-- Start DATASET RECORDS --

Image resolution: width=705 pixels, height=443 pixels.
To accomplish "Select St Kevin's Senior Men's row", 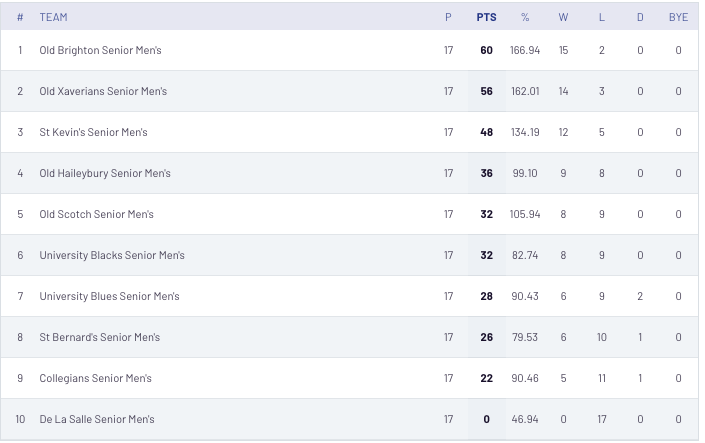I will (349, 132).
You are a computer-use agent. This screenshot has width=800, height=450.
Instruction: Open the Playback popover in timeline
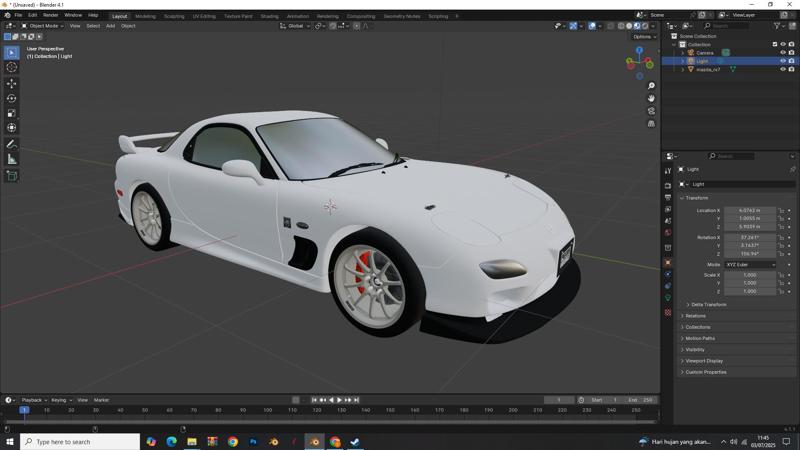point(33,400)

-- End DATASET RECORDS --

**TASK PROMPT**
Gather each line of the listing that contains the word "width".

**IN RESPONSE**
Image resolution: width=705 pixels, height=443 pixels.
You are a computer-use agent. This screenshot has width=800, height=450.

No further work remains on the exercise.